The restaurant in question is a pub/restaurant by the river called Les Garbariers and we found a mooring right in front of it. As the rain pelted down all evening, we sat in the pub run by a British immigrant named Simon while listening to another expatriate Brit from Manchester in his 60s deliver a stunning blues session. He was followed by a local garage band that attacked every tune they could with exemplary fearlessness but by that stage we were all turning in for bed, nodding off to dodgy covers of Téléphone and Queen.
I got talking to a local guy who told me that his father – Thierry Bonhomme – had a Pineau and wine production company. I promised I’d call in the next day.

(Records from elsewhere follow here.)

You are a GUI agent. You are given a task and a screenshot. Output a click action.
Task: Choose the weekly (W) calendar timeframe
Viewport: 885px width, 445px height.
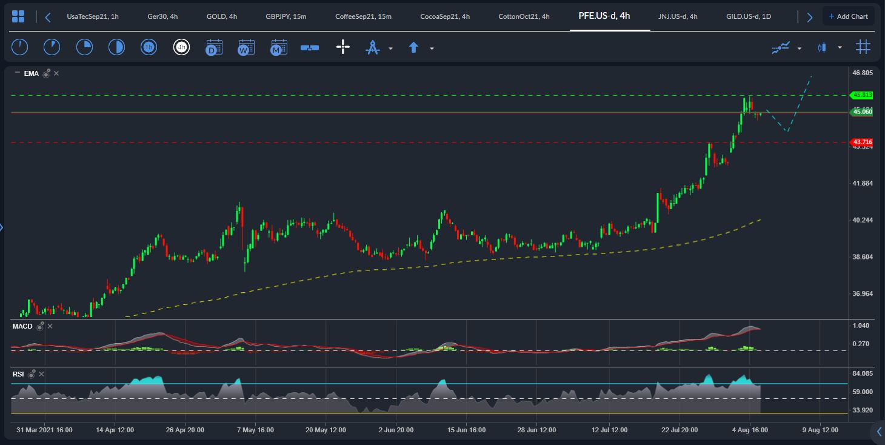[246, 47]
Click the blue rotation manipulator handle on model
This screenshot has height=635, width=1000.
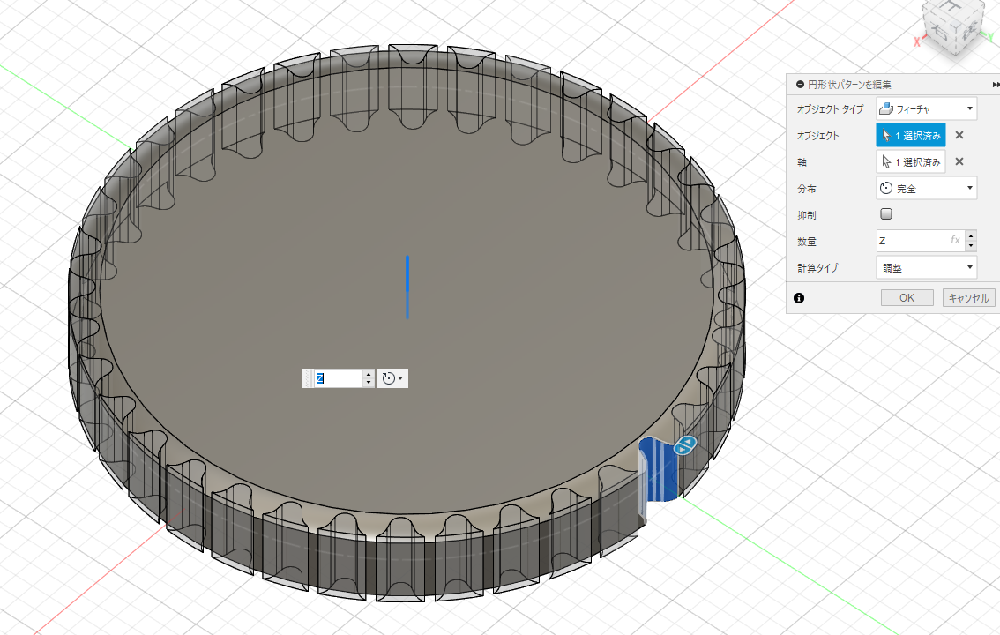(x=685, y=446)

Before setting off on the next leg of the cruise, we took the bikes and cycled up to the top of the village itself. It was a dull morning with the rain coming in fits and starts. We had a look inside the part-Gothic part-19th-century church whose bell had been felled by a lightening bolt in 1884. The views from beside the church were panoramic of the vine-dominated countryside.Moving westwards, the river banks became more lush as we had that lovely feeling of leaving most of civilisation behind you. We pulled in to overnight at Saint Simon as we knew from our charts that they had electricity there but the pretty village was just a bit dead so we motored on to Jarnac.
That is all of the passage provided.